----- Source text -----

The Afghan problem can’t be addressed, let alone solved, by force. Nor can it be solved through negotiations between the Afghan government and the Taliban. The conflict, after all, is not between two distinct segments of the population. Negotiation is an appropriate strategy when there is indeed a two-party conflict—as in a civil war—and both sides have support among different factions of the population. But neither the government nor the Taliban has much popular support. The problem is not the presence of the Taliban; it’s the absence of good governance. Negotiation and force are not just unproductive strategies; they are strategies addressing the wrong problem.
During my 3 ½ years spent in Afghanistan working as a contractor for the UN Development Program and with the U.S. Agency for International Development, I heard the figure 10% for the proportion of the population actually supporting the extremist social views of the Taliban. From my contact with Afghan citizens – as well as my work with the judiciary, district officials, and provincial representatives of the line ministries – , I’d second this assessment. The Taliban are not a group with an independent constituency among the population. They are the beneficiaries of governance failure, a symptom of the problem, not its cause.
By supporting negotiations, we would be awarding the extremists a victory that they could not otherwise win. Why legitimize something that is opposed by 90% of the population? The Karzai government is similarly interested in negotiations; Western support for the idea anoints the corrupt central government as a legitimate party to negotiation. Again, the interests of the vast majority of the Afghan population are ignored.
Neither would negotiation serve U.S. interests in the long run. A Western-sponsored division of the spoils between the corrupt central government and the vicious Taliban does nothing to resolve the underlying governance problems that the average Afghan struggles against. When neither government nor Taliban has much popular support, a deal between the two would only set the stage for a new blow-up a year or two down the road—when the United States would have less credibility, many fewer options, and less public support for intervention.

-----

## [Assigned task]
Repeat the passage on the Afghan conflict word for word, from "During my 3" up to and including "not its cause.".

----- Study material -----

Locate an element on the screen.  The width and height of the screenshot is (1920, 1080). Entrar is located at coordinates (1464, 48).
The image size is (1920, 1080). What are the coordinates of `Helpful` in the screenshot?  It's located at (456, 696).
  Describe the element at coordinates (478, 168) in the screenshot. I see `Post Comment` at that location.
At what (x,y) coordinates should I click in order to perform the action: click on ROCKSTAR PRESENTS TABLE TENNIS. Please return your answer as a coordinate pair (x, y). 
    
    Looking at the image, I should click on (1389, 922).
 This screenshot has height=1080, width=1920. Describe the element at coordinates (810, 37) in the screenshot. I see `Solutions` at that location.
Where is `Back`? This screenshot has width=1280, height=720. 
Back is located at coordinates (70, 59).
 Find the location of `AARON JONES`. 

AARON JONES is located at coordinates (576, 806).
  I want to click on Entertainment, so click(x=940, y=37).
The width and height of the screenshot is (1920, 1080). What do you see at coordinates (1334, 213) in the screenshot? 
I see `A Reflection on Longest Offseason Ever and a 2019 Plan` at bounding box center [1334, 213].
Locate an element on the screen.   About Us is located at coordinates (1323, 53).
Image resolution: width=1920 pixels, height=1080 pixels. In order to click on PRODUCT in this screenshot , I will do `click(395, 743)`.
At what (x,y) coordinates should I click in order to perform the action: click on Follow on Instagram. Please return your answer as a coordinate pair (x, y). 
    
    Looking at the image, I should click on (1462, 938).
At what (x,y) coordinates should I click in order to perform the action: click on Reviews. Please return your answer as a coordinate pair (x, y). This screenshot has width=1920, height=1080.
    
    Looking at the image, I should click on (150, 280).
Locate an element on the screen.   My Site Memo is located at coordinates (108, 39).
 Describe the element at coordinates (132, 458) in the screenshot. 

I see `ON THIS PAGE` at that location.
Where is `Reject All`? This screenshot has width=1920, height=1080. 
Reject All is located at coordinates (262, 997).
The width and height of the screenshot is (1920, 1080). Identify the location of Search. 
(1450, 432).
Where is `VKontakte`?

-----

## [Answer to this exercise]
During my 3 ½ years spent in Afghanistan working as a contractor for the UN Development Program and with the U.S. Agency for International Development, I heard the figure 10% for the proportion of the population actually supporting the extremist social views of the Taliban. From my contact with Afghan citizens – as well as my work with the judiciary, district officials, and provincial representatives of the line ministries – , I’d second this assessment. The Taliban are not a group with an independent constituency among the population. They are the beneficiaries of governance failure, a symptom of the problem, not its cause.